Researchers with the International Food Policy Research Institute (IFPRI) reported that smallholder farmers were able to witness a 14 percent yield increase in wheat production by applying certified seeds and technologies that could help farmers increase yield.
IFPRI's press statement sent to The Reporter showed that a new study launched last week indicated that Ethiopian smallholder farmers have seen increased yield through the usage of "certified seeds, improved farming techniques and a guaranteed market for the wheat crop," it read.
Alan De Brauw, a senior research fellow and co-author of the study: "The impact of the use of new technologies on farmers' wheat yield in Ethiopia," said that "overall, the 14 percent increase in yield is relatively substantial since farmers were encouraged to simply use existing technologies."

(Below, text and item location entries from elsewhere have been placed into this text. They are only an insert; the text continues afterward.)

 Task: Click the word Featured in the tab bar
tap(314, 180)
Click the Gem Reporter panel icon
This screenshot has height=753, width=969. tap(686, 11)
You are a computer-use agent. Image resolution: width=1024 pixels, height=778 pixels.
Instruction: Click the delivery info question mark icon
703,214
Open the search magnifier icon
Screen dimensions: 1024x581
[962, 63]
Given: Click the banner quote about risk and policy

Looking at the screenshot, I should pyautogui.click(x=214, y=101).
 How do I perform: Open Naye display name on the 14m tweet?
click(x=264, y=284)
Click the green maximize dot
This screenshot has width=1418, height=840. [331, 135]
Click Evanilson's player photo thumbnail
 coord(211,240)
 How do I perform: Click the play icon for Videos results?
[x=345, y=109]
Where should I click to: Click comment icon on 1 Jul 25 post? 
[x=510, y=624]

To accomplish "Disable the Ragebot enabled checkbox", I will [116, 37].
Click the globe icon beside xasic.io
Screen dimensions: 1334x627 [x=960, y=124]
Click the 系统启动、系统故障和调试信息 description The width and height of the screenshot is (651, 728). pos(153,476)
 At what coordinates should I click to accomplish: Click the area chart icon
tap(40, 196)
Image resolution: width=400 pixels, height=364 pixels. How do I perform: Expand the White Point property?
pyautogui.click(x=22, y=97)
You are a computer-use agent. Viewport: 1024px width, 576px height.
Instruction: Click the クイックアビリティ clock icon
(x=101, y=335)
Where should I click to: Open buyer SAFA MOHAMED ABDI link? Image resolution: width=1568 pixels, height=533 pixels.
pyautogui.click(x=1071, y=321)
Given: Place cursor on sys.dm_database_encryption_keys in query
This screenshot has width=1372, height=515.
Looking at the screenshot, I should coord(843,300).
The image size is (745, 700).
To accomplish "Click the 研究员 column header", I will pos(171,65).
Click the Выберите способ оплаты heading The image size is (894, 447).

When asked as to what validates the 14 percent wheat production increase and the sustainability of such intervention in a rain-fed agriculture of Ethiopia; Gashaw Tadesse Abate, co-author of the study and research coordinator with IFPRI wrote to The Reporter that a 14% yield increase is achieved in a rain-fed and mostly traditional production environment. "We have a proper comparison group of wheat farmers who were randomly assigned to serve as a control group before the program was implemented and those that do not implement the wheat initiative package. Thus, the 14 percent rise in the yield is the difference on the average yield between the farmers who have implemented the package on their wheat plots and those who didn't," Gashaw said.
The study was designed and conducted based on the government's Wheat Initiative launched back in 2013. The initiative, which the Agricultural Transformation Agency (ATA) launched together with the Ministry of Agriculture and Livestock, initially has covered some 400,000 wheat farmers in 41 woredas (districts) in the country to promote the optimal use of improved technologies and proper implementation of agronomic best practices.
The study mentioned that the main goal of the initiative was set in reducing Ethiopia's reliance on imported wheat by increasing yield and productivity. Hence, the study finds that the wheat initiative was successful in terms of the distribution of improved seed and fertilizer; yet only 61 percent of the intervention group found out to be able to adopt row-planting and few farmers also have received marketing assistances.
The researchers indicated that though the yields are remarkable; it is coming at gradual pace and that expectations might not meet with the outcome. The government of Ethiopia expected yields under the program to double. "However, such high expectations may not be realistic in the case of Ethiopian wheat farming," De Baruw suggested.
According to some literature, certified seed is grown under stringent production requirements and has minimal weed-seeds or other matter. Countries like Ethiopia who depend mostly on local seed varieties often find it difficult to source certified seeds multinational companies provide. Prices and availability and dependency issues are common narratives in such cases.
Reacting on matters of seed market monopoly and farmers low-level bargaining power, De Baruw said that Ethiopia faces no problems with regard to seed monopoly markets. However, he suggested that the private sector players should be allowed to play a role in the market to create more competitive environment so that it is possible for farmers to have options to bargain.
IFPRI, once headquartered in Ethiopia and moved out to Kenya, was established in 1975 to identify and analyze alternative national and international strategies and policies for meeting the food needs of the developing world, with emphasis on low-income countries and on the poorer groups in those countries. Both Gashaw Tadesse and De Brauw were joined by research fellows Nicholas Minot and Tanguy Bernard.